-- begin TEXT EXCERPT --

With that in mind, you’re usually going to pay back the costs your lawyer incurs as part of your final settlement amount. 

If you’re paying a contingency fee, the fee agreement has to clearly state whether the expenses and costs will be deducted from your final compensation before or after the attorney calculates their percentage fee. 

If you have a lawyer with an agreement that states they’re going to first calculate the fee percentage and then deduct costs, then the fee the lawyer receives is larger, and you receive a smaller amount of compensation compared to a lawyer deducting their costs before calculating their percentage. 

The majority of costs in personal injury cases are standard, and the written agreement will include them. They’re unavoidable, normal expenses, like court filing fees, as noted above. 

There may also be some other expenses that aren’t standard and could be avoidable, particularly if they’re very expensive. Don’t be afraid to talk to your attorney about all expenses and go over everything ahead of time. 

For example, maybe you set a dollar limit that your attorney can spend on things like depositions and hiring experts. Then, once they go beyond that amount, they have to get your approval to go further with any expenses. 

There is some room for negotiation on some fees and expenses, but in order to understand what you want to negotiate, you need to read your agreement carefully before signing it. Don’t be afraid to ask questions when you have them, either.

-- end TEXT EXCERPT --

▶ WHAT TO WORK ON
In the text on personal injury legal costs, what must a contingency fee agreement clearly state? The records come from a separate, unrelated source.

-- begin RECORDED INFORMATION --

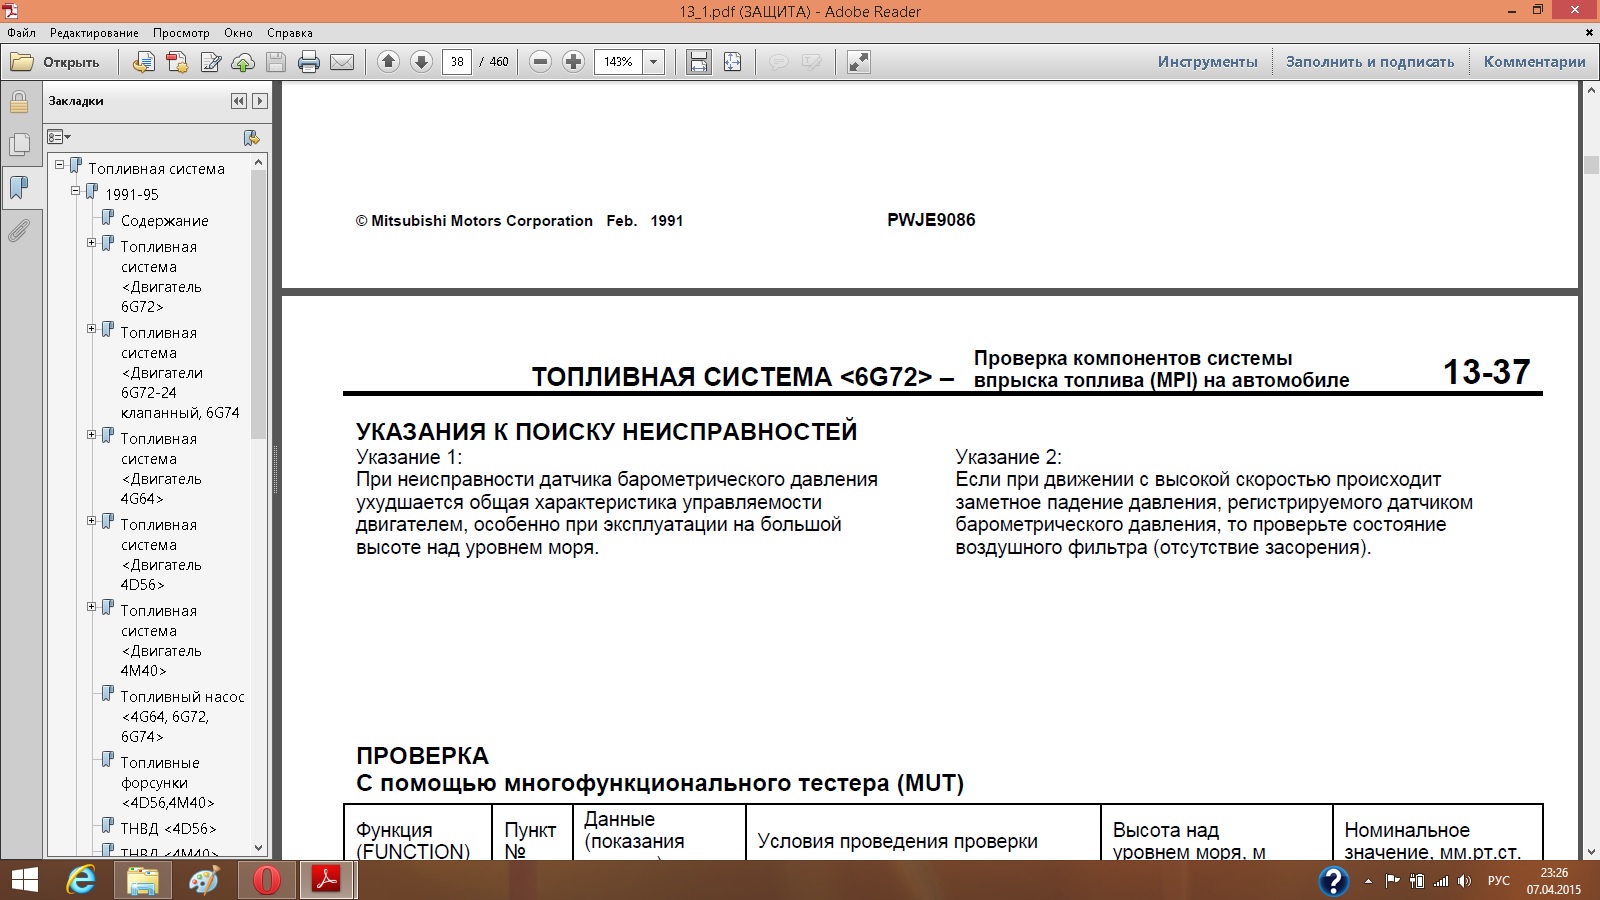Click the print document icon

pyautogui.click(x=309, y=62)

-- end RECORDED INFORMATION --
-- begin RECORDED INFORMATION --

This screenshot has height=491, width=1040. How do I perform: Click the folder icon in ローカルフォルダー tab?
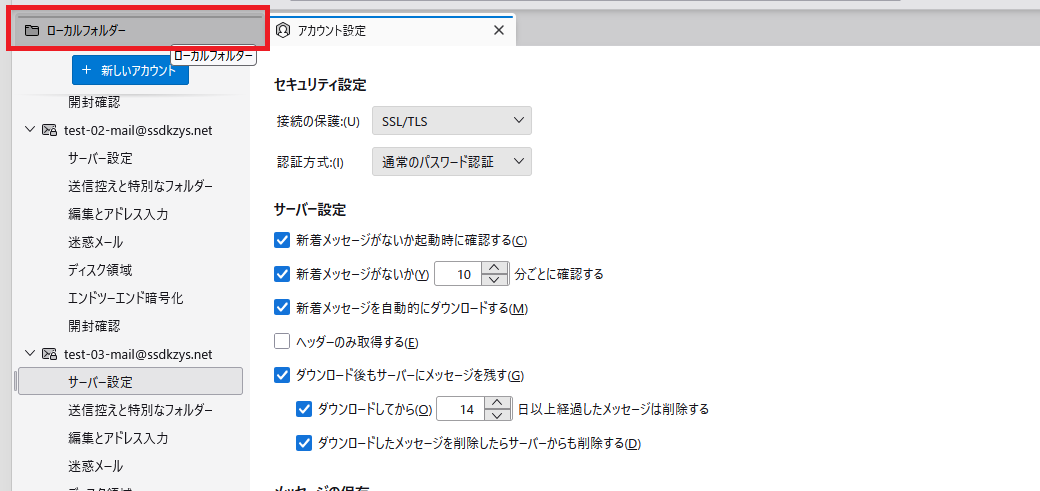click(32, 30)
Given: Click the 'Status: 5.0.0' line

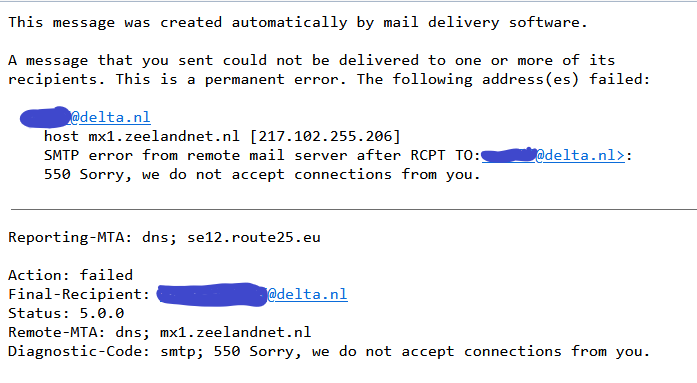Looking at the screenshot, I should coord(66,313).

-- end RECORDED INFORMATION --

▶ RESULT FOR THIS EXERCISE
It must state whether expenses and costs will be deducted from the final compensation before or after the attorney calculates the percentage fee.